At a news conference, HFT President Zeph Capo urged the school board to reject the Houston Independent School District’s selection of Energized for Excellence Academy to run the schools. Its founder and president, Lois Bullock, also owns Educational Learning and Enrichment Center, which leases space to Energized for Excellence schools in Houston.
“There are too many serious, unanswered questions about each of the two companies, their dubious track records on student performance, and their tangled web of financial arrangements to qualify them at this time to run our schools. It’s simply not fair to our students, families and taxpayers to take a chance on them,” Capo said. “The HFT is very sure of two things: We are neither energized by these companies nor remotely certain of their excellence.”
Capo said: “We need to put the students in these 10 low-performing schools on the best path for success. It would be rubbing salt in the wound to choose a charter firm with unanswered questions about its finances, payments to vendors, lease arrangements, student performance, and complaints from staff and parents. This choice could actually set these students back.”

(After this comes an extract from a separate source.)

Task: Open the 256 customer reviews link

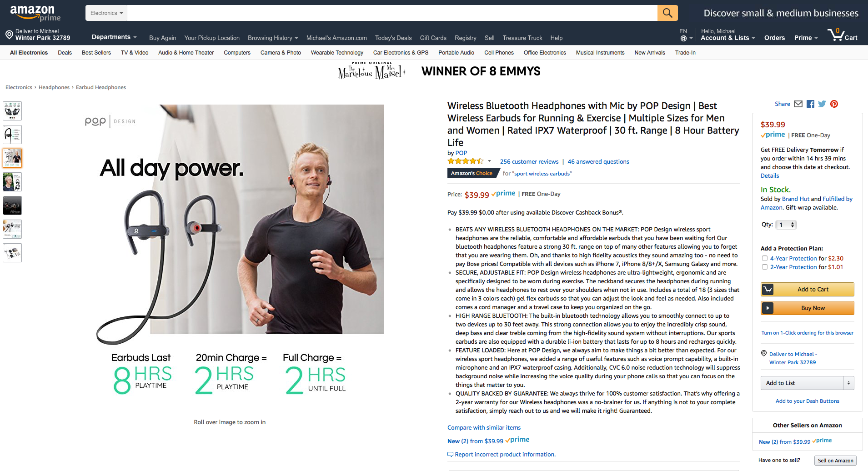Action: coord(529,161)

The Houston Federation of Teachers has filed Freedom of Information Act requests to obtain answers on these issues—information that is needed to fully evaluate Energized for Excellence’s operations, financial stability, adherence to state and federal tax laws, and transparency.
Energized for Excellence runs early childhood centers, an elementary school, a middle school, a STEM middle school and a STEM high school in Houston.
Capo noted that Energized for Excellence schools in Houston have a worrisome track record when it comes to showing academic progress, making it an especially troubling choice since the goal of this takeover is to raise failing student performance.
For example, the GreatSchools website says of both Energized for Excellence Academy E, an elementary school, and Energized for STEM Academy Central, a middle school: “This school is rated below average in school quality compared to other schools in the state. Students here perform below average on state tests, are making below average year-over-year academic improvement, and this school has below average results in how well it’s serving disadvantaged students.”
GreatSchools also says, regarding the elementary school’s test scores: “Very concerning: Test scores at this school fall far below the state average. This suggests that students at this school are likely not performing at grade level.” It also found that just 11 percent of teachers at this school had three or more years of experience teaching.
With regard to the STEM middle school, GreatSchools says on the issue of equity: “Very concerning: Disadvantaged students at this school may be falling far behind other students in the state, and this school may have large achievement gaps.” It also found that no teacher at the school has three or more years of teaching experience.
Capo said he opposes the district’s inclusion in the charter firm’s management of former HISD trustees and principals who directly oversaw the 10 schools now labeled as needing improvement. “Why would people who were part of the decline of these schools be a part of a new effort intended for improvement and progress? There’s something fishy about that,” Capo said.
Energized for Excellence Academy leases buildings from Educational Learning and Enrichment Center. In its 2009 tax returns, Energized for Excellence disclosed a rental arrangement with Educational Learning and Enrichment Center and reported the for-profit as one of its top-five highest paid vendors, with payments more than $1 million. But in subsequent filings, it’s curious, Capo said, that the charter operator did not report the for-profit as one of its top-paid vendors. Also in the years since 2009, Bullock’s reported salary does not reflect any payments from Energized that she received as sole owner of Educational Learning and Enrichment Center.
The HFT also is seeking compensation data of all officers and employees of both companies; the teacher and staff turnover rates, and number of licensed employees, at all Energized schools; and the number of parent-family complaints about Energized made to HISD staff and how they were resolved or addressed.